**TASK**
Repeat word for word everything from the line containing "Click the search magnifier icon" to the end of the listing, first and last lines included, and only that.

**GIVEN DATA**

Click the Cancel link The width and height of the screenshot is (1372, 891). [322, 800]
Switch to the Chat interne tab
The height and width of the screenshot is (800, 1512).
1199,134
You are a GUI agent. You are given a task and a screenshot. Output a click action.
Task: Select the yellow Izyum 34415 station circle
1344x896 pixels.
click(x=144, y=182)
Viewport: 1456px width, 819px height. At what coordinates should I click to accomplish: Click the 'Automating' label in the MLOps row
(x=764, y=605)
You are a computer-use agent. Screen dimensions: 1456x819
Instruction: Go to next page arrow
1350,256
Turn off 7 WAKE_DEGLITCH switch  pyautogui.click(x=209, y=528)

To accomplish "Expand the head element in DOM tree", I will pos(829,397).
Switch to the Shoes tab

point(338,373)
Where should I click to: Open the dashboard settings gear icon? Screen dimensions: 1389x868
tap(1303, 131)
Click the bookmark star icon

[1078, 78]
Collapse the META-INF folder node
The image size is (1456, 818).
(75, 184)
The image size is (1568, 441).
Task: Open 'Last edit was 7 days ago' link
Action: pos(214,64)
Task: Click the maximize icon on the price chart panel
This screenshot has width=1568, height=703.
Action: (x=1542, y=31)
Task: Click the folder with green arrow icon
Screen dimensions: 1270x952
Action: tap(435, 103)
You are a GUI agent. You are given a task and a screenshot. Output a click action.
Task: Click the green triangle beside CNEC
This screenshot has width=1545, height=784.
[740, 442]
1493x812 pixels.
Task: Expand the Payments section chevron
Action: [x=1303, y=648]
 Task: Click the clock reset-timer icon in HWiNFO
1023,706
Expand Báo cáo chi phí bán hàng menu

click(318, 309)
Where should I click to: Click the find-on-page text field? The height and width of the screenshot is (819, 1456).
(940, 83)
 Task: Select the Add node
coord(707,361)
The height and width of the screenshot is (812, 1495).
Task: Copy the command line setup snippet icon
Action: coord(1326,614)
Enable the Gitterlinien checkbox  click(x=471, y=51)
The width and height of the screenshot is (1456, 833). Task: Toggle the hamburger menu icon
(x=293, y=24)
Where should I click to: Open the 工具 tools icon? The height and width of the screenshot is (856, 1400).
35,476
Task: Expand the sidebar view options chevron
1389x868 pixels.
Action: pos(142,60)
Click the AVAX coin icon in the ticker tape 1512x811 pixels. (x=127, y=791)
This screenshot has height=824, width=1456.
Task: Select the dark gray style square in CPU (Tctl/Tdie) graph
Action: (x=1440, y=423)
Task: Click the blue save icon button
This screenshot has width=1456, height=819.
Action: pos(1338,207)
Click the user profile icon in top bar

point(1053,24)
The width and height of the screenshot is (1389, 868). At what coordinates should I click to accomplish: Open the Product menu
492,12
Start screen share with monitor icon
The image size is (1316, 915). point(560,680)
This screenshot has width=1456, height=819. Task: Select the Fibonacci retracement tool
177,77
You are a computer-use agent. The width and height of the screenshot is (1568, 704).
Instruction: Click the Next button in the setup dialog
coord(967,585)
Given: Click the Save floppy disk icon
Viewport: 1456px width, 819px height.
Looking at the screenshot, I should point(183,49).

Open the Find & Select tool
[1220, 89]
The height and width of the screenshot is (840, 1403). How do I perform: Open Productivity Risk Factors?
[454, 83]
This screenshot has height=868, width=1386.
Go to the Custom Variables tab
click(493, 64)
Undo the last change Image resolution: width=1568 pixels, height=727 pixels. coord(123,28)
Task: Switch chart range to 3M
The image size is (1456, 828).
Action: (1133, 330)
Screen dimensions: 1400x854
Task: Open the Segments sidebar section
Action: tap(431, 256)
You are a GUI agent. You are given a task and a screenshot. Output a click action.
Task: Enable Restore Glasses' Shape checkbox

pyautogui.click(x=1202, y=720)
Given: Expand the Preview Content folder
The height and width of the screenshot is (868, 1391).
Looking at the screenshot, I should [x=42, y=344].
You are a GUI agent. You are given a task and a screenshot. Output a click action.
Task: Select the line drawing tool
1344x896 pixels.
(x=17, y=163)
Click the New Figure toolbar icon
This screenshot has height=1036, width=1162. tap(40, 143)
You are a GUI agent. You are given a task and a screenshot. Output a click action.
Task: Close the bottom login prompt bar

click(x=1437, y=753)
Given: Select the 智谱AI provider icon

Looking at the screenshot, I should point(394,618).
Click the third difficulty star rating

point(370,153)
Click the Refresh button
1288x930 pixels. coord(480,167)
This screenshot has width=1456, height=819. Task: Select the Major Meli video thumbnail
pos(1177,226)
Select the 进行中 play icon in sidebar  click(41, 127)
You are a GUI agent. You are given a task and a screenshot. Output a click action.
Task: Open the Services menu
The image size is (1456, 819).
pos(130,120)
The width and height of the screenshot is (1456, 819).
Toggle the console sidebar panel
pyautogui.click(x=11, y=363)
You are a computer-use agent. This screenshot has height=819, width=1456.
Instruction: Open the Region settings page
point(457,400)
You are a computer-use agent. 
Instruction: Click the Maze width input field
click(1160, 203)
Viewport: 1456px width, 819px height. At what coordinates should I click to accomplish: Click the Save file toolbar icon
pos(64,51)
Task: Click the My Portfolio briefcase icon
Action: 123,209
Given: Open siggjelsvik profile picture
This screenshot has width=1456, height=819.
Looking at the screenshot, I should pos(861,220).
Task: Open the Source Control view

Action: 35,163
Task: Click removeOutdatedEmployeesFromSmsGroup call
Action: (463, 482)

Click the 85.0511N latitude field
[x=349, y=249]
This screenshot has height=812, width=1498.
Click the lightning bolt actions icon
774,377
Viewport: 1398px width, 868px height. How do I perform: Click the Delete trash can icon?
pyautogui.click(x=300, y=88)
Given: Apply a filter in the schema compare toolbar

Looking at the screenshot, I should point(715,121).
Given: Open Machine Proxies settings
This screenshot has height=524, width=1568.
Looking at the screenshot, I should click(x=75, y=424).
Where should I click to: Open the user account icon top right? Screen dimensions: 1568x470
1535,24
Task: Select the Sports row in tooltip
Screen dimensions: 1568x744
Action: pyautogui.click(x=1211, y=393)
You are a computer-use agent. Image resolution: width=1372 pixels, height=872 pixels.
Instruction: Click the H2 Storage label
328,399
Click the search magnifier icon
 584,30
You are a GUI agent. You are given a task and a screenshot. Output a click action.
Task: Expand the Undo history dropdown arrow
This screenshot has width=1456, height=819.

**EXERCISE RESULT**
Click the search magnifier icon
 584,30
You are a GUI agent. You are given a task and a screenshot. Output a click action.
Task: Expand the Undo history dropdown arrow
This screenshot has width=1456, height=819.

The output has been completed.